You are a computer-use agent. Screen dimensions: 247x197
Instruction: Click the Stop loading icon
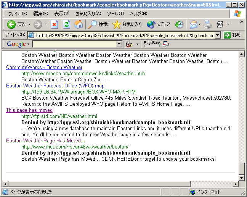click(54, 24)
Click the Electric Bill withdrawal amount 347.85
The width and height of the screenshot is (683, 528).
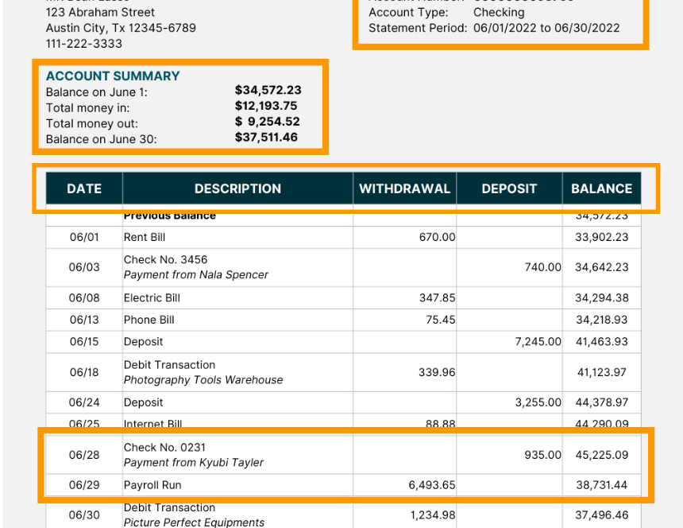click(437, 298)
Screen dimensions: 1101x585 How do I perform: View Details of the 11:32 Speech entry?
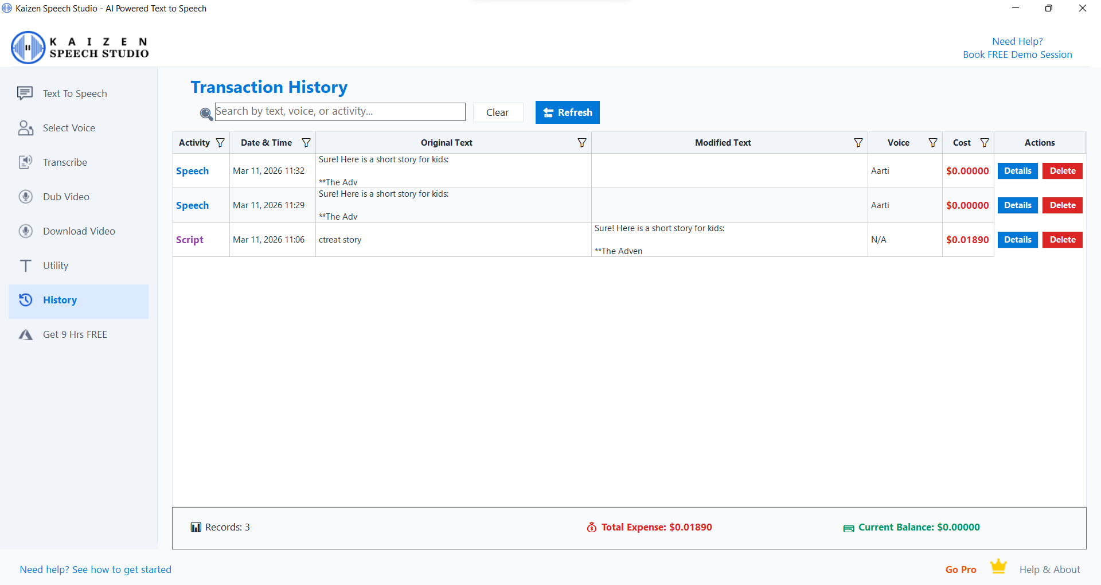[x=1017, y=171]
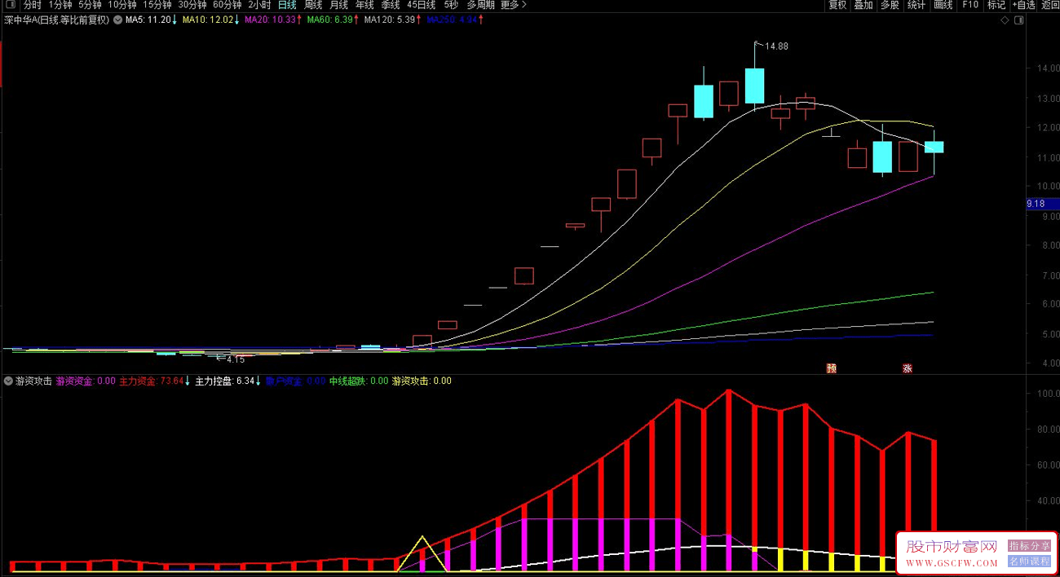Open the 标记 marker tool

(x=996, y=5)
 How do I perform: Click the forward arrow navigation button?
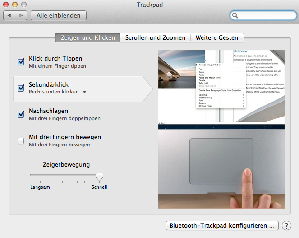(x=21, y=15)
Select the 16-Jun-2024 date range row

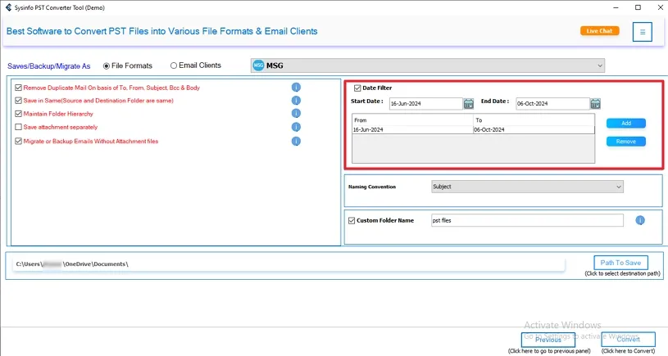click(x=412, y=130)
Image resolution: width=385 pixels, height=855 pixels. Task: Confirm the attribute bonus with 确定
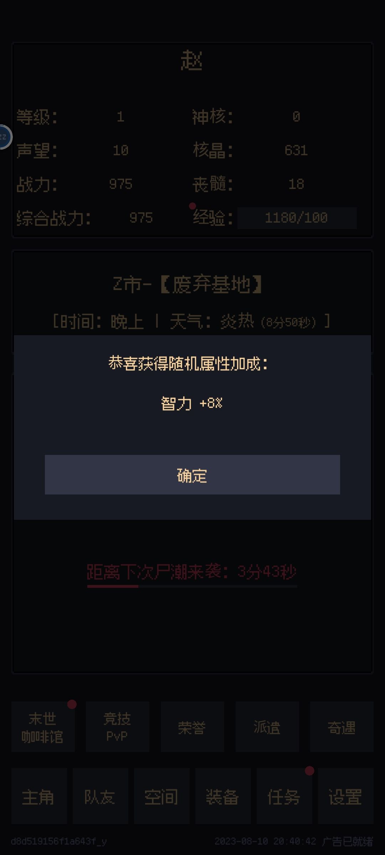click(x=192, y=475)
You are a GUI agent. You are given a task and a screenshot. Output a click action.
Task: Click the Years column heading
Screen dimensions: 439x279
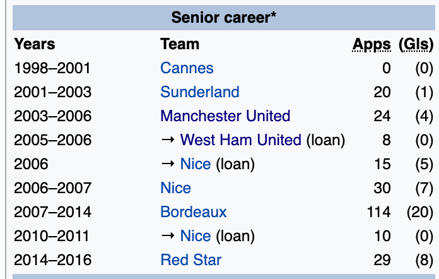[x=35, y=44]
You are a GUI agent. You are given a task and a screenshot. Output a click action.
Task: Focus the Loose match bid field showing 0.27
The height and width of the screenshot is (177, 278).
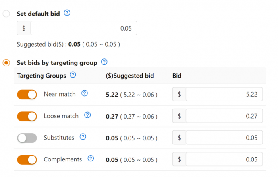[x=224, y=116]
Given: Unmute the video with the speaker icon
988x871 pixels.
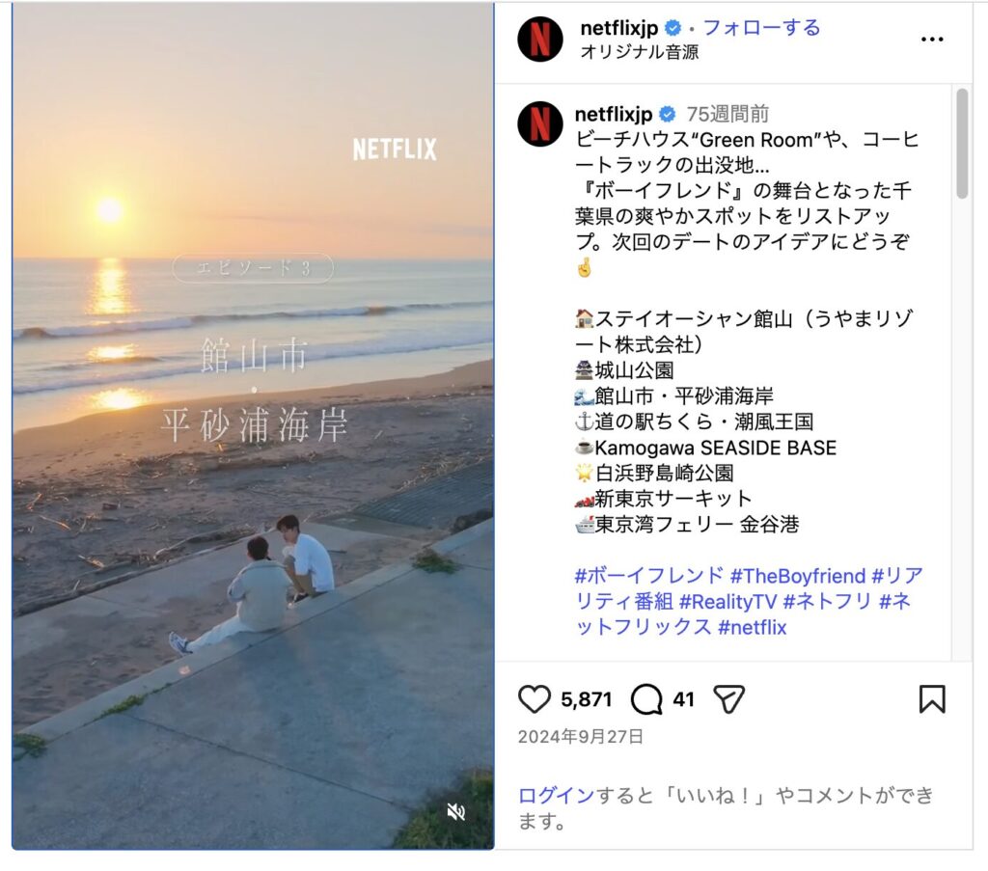Looking at the screenshot, I should 455,812.
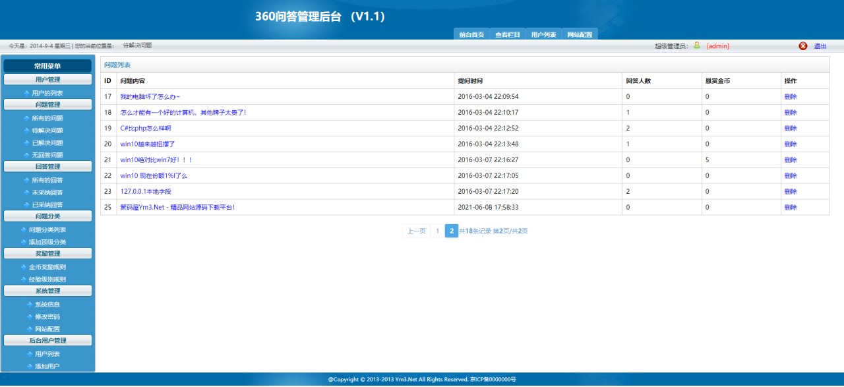Toggle the 后台用户管理 section header
Viewport: 844px width, 387px height.
(x=47, y=341)
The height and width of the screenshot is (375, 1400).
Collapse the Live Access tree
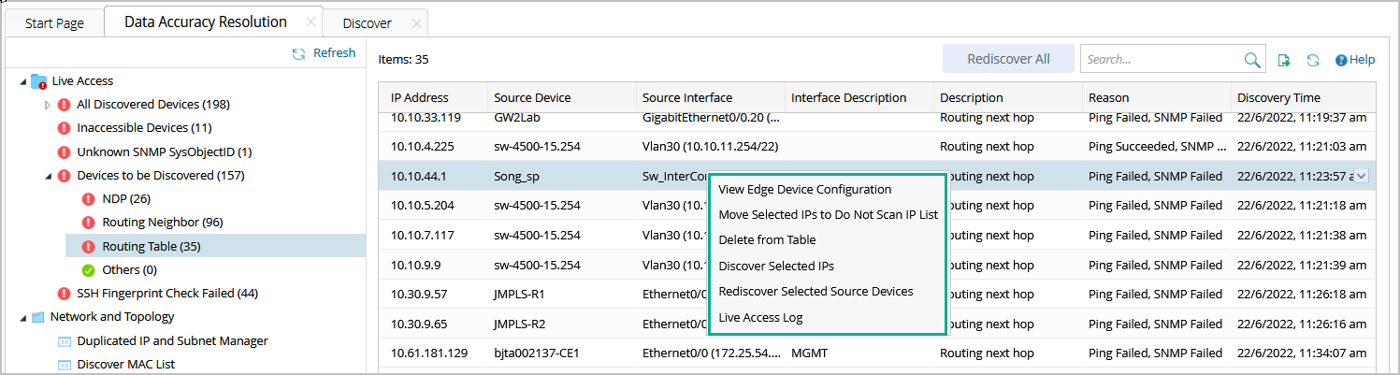tap(22, 81)
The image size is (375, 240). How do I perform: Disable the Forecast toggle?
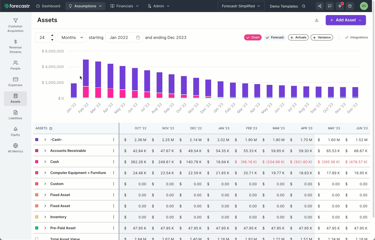tap(274, 37)
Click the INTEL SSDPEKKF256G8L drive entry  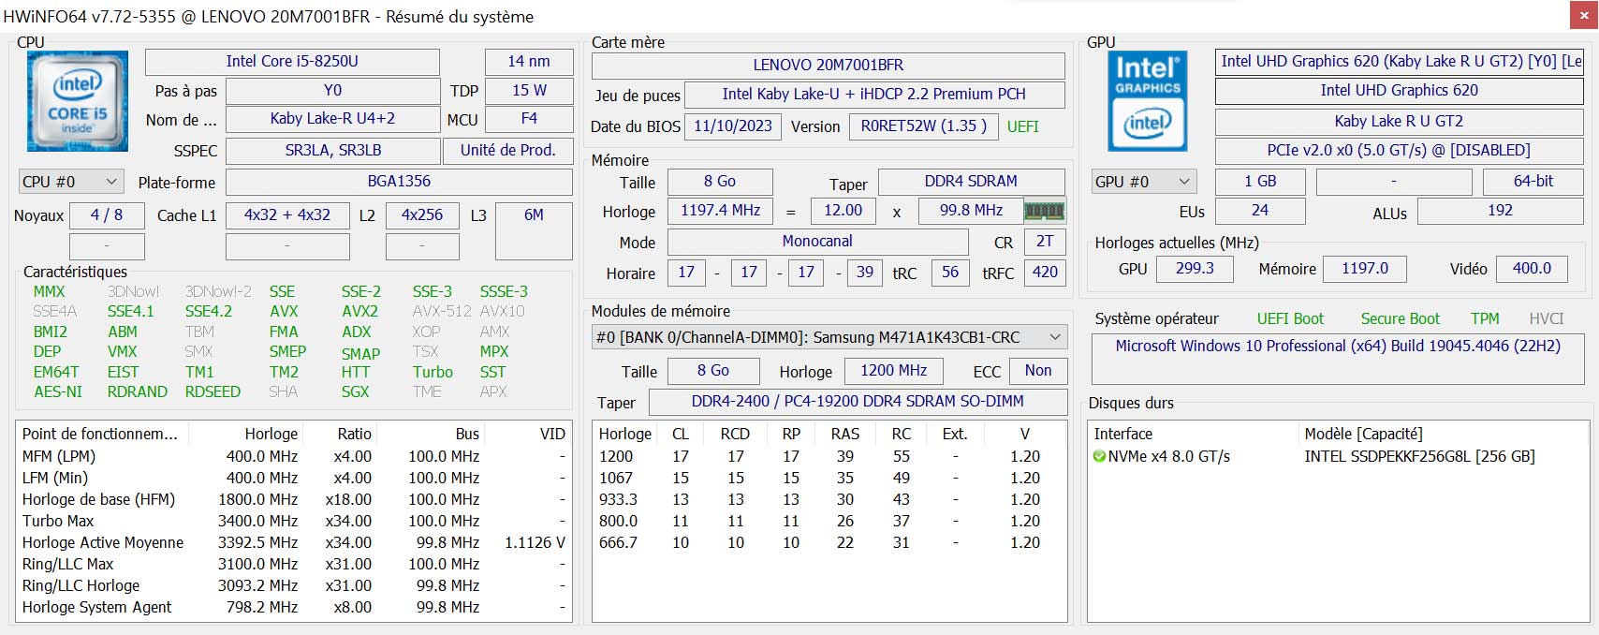[x=1418, y=457]
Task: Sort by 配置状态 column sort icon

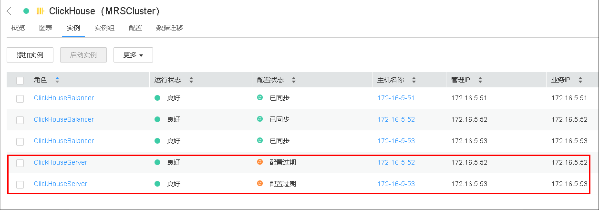Action: (x=294, y=80)
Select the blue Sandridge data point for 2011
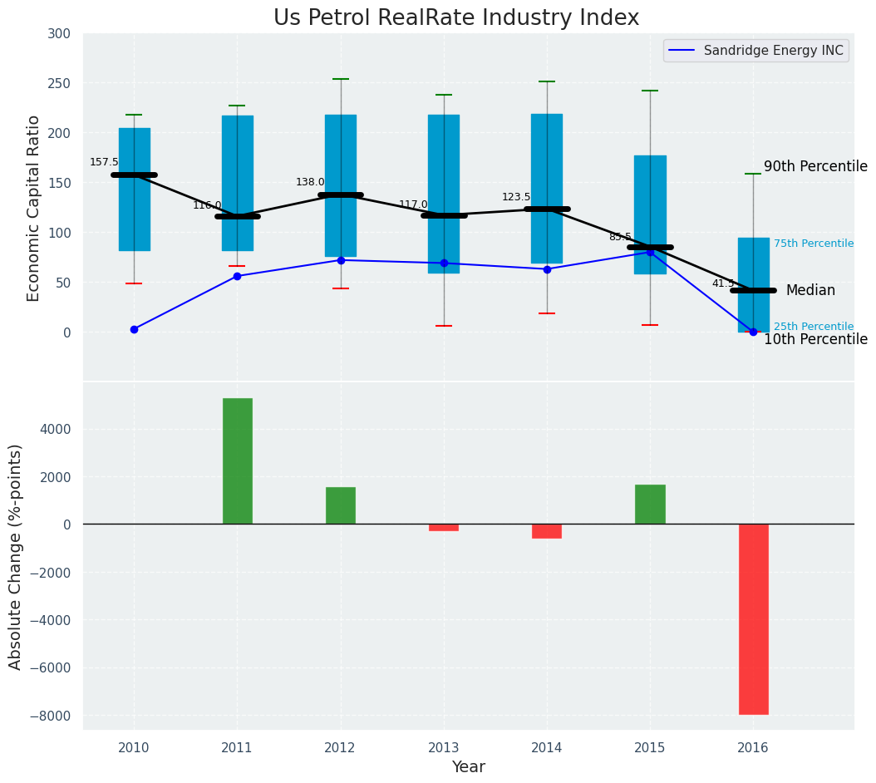The image size is (876, 783). click(237, 276)
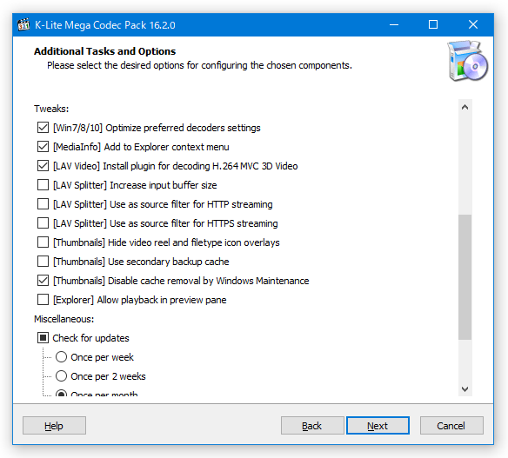Image resolution: width=508 pixels, height=458 pixels.
Task: Select the Once per 2 weeks option
Action: pyautogui.click(x=61, y=375)
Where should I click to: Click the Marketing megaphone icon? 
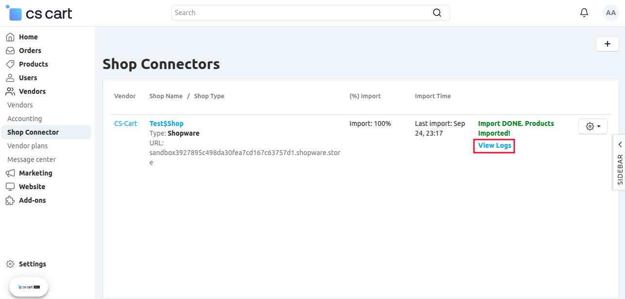[11, 173]
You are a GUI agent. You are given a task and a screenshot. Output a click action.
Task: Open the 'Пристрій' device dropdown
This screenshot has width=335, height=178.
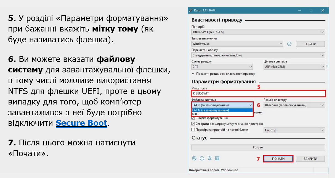tap(258, 32)
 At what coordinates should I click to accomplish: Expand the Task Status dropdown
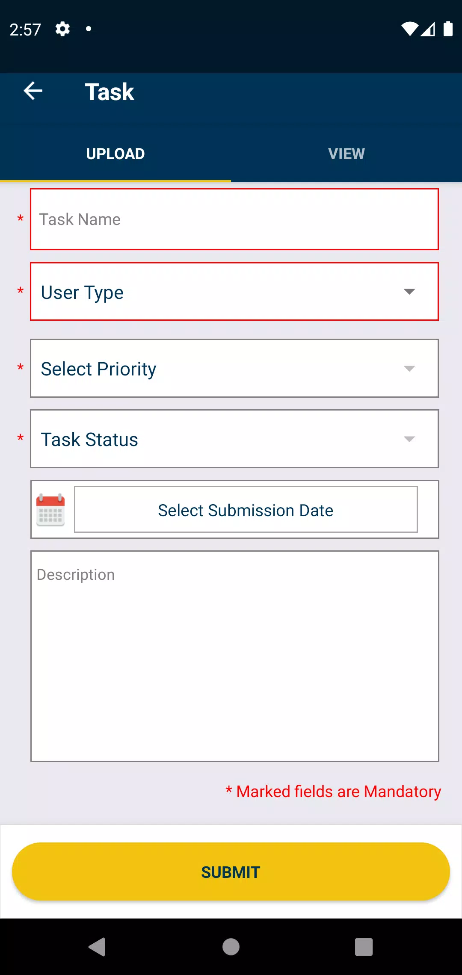[x=234, y=439]
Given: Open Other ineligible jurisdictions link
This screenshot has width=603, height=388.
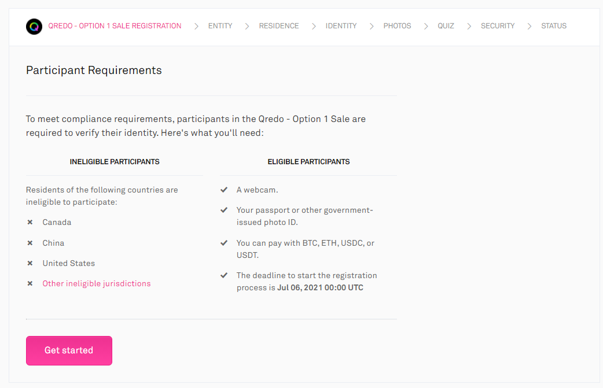Looking at the screenshot, I should (97, 283).
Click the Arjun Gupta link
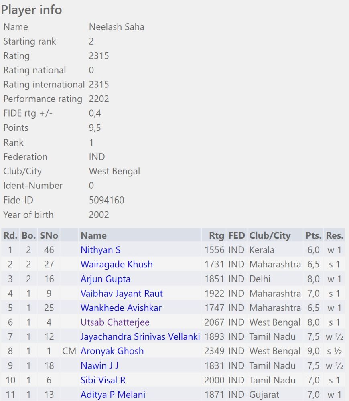 click(x=105, y=279)
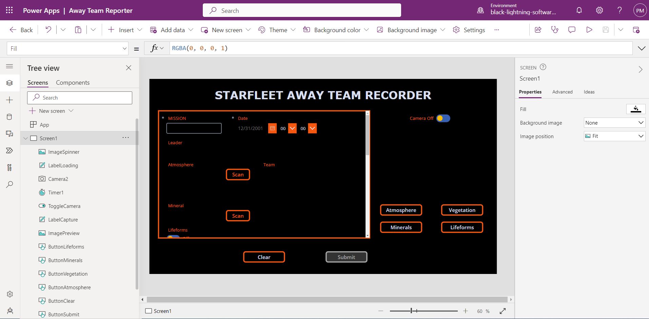Open the Data icon in left sidebar
The image size is (649, 319).
tap(9, 117)
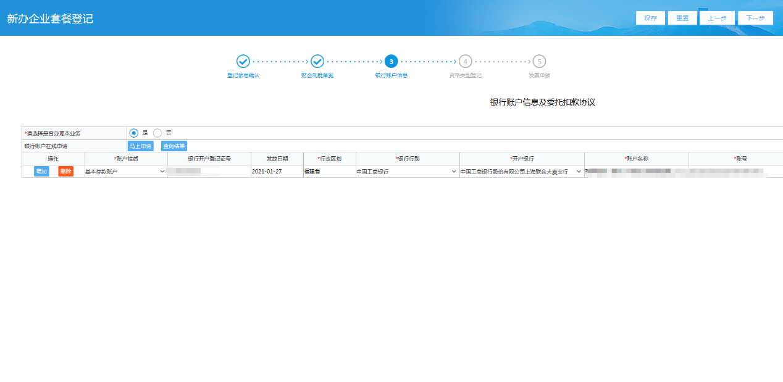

:: Exercise aim ::
From the line with "At what coordinates" through the final line of the data above, copy everything exactly, both ends included, but not the pictures.

:: Output below ::
 At what coordinates should I click to accomplish: Expand the Task Status dropdown
[x=234, y=439]
Given: Open Other ineligible jurisdictions link
This screenshot has width=603, height=388.
Looking at the screenshot, I should (97, 283).
Click the Arjun Gupta link
 click(x=105, y=279)
Open the Data icon in left sidebar
The image size is (649, 319).
tap(9, 117)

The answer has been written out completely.